Ils sont particulièrement défavorables aux entreprises à faible rendement économique ainsi qu’à celles qui ne peuvent s’adapter aux mouvements cycliques de l’économie. Quand vos profits diminuent, les impôts de production restent stables. Leur effet est donc plus sévère sur les activités à faible marge et sur les entreprises qui ont des profits cycliques.Je rappelle qu’en comparaison de ses voisins, la France est particulièrement bien dotée en impôts nocifs : ils représentent 4 % du PIB chez nous contre 2,4 % dans l’Union européenne et 0,9 % en Allemagne. (Mme Anna Pic s’exclame.) Ne pas voter cet article signifie que nous nous passerons de la seule baisse d’impôt prévue dans ce budget. Or cette suppression d’impôt permettra de faciliter la vie d’environ 300 000 PME.Certains ont dit que cela allait pénaliser les collectivités territoriales. Cela aurait été vrai il y a quelques années […]

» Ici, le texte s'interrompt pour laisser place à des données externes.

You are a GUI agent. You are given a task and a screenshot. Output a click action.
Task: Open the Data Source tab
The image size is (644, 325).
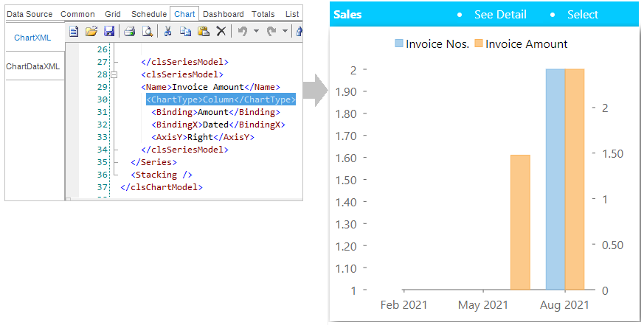30,14

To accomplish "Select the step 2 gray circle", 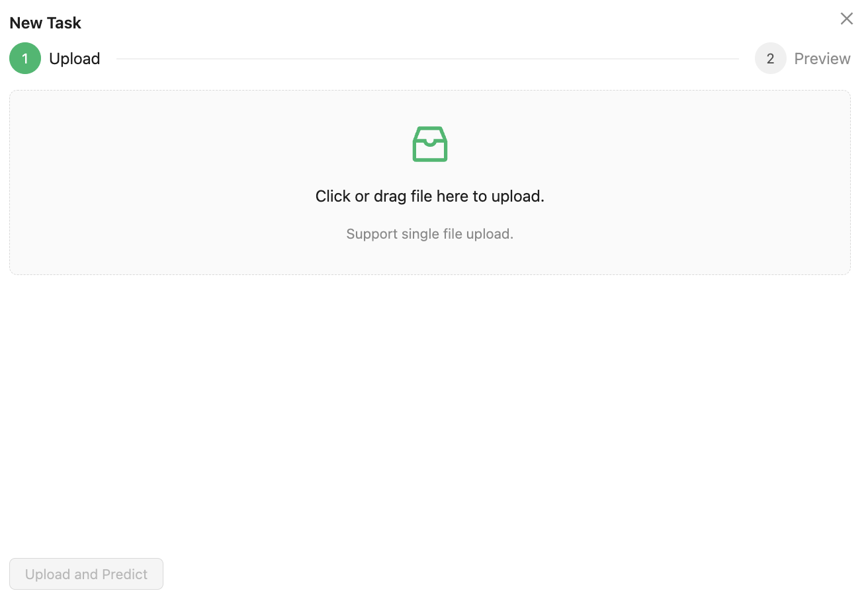I will [x=771, y=58].
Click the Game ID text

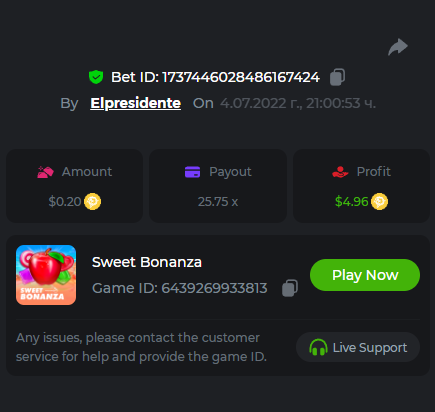click(180, 288)
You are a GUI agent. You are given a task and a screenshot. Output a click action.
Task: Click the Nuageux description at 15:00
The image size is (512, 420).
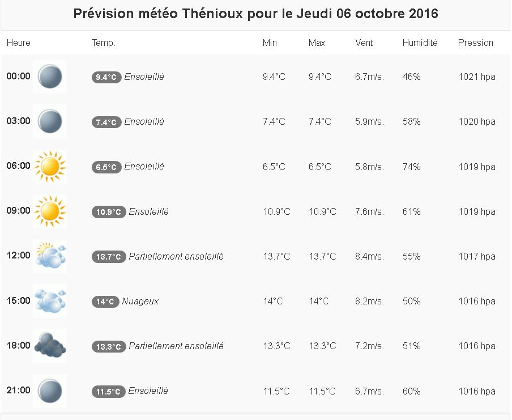[x=140, y=302]
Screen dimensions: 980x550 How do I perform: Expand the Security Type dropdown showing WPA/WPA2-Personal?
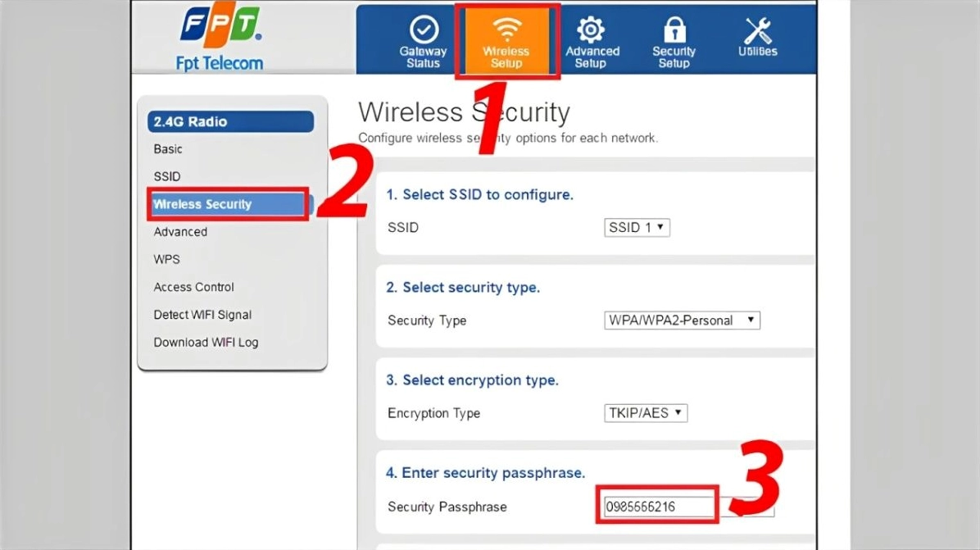pos(682,320)
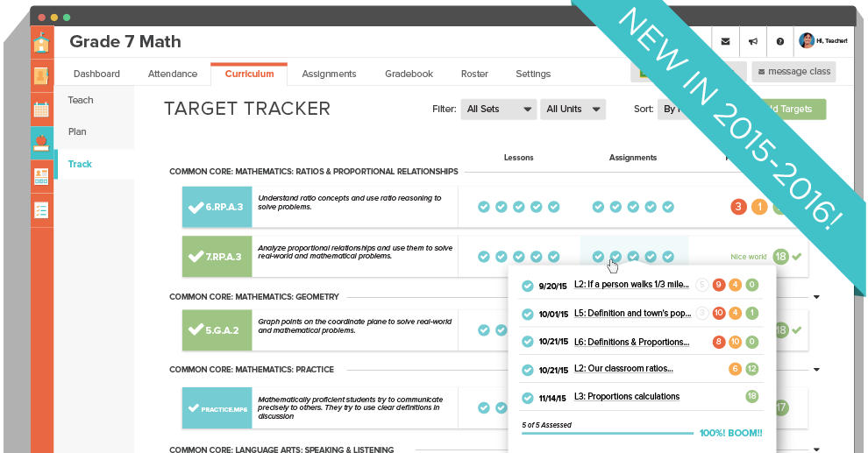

On fait de la dette, c’est mieux !

Philippe Juvin rapporteur général · DR #443

Il est intellectuellement malhonnête de présenter cette baisse de la CVAE comme synonyme d’augmentation de la TVA ; c’est totalement faux.Pour toutes ces raisons, il convient de supprimer ces impôts nocifs pour l’activité économique que sont les impôts de production.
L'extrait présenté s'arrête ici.